*Assigned task*
Output exactly the lines below from the one containing "Image resolution: width=485" to the last line, both included. Omit pictures.

[Stored items]
————

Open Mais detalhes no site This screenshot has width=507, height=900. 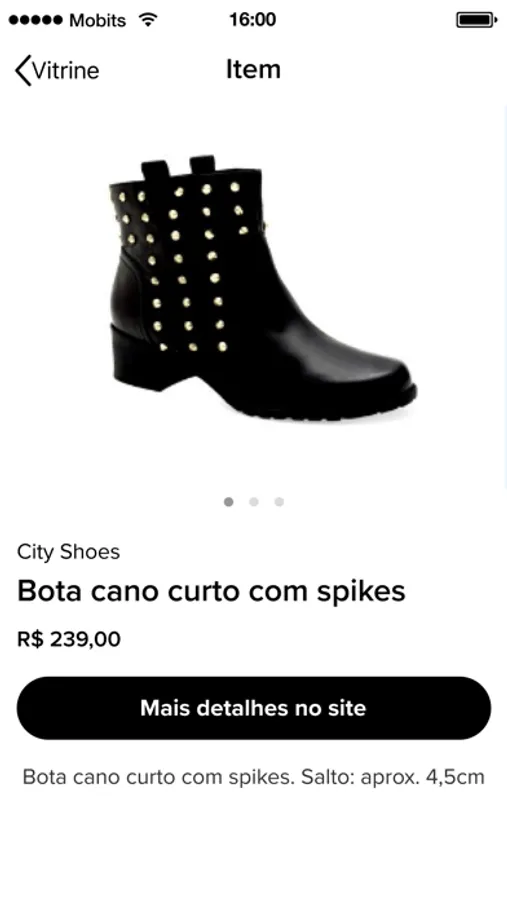coord(254,708)
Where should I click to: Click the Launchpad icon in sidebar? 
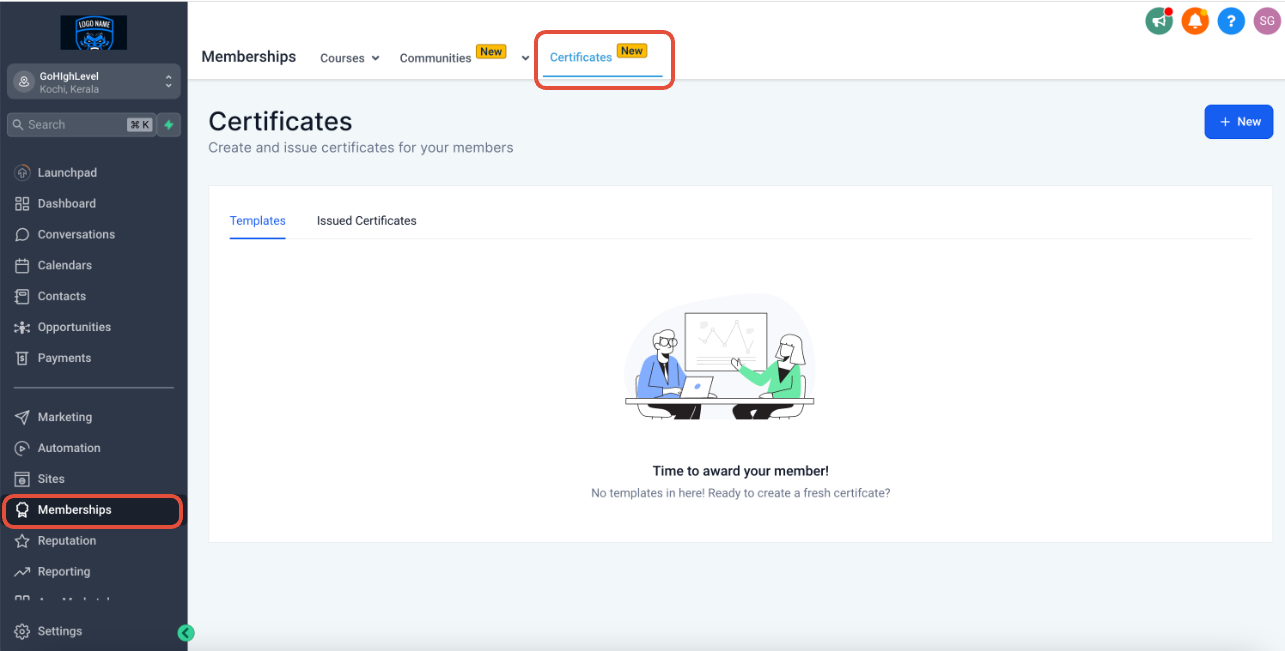click(22, 173)
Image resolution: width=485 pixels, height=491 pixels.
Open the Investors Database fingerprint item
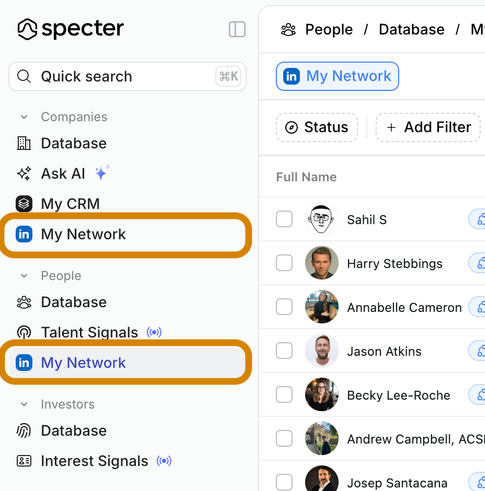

————

*Output*
Image resolution: width=485 pixels, height=491 pixels.
Open the Investors Database fingerprint item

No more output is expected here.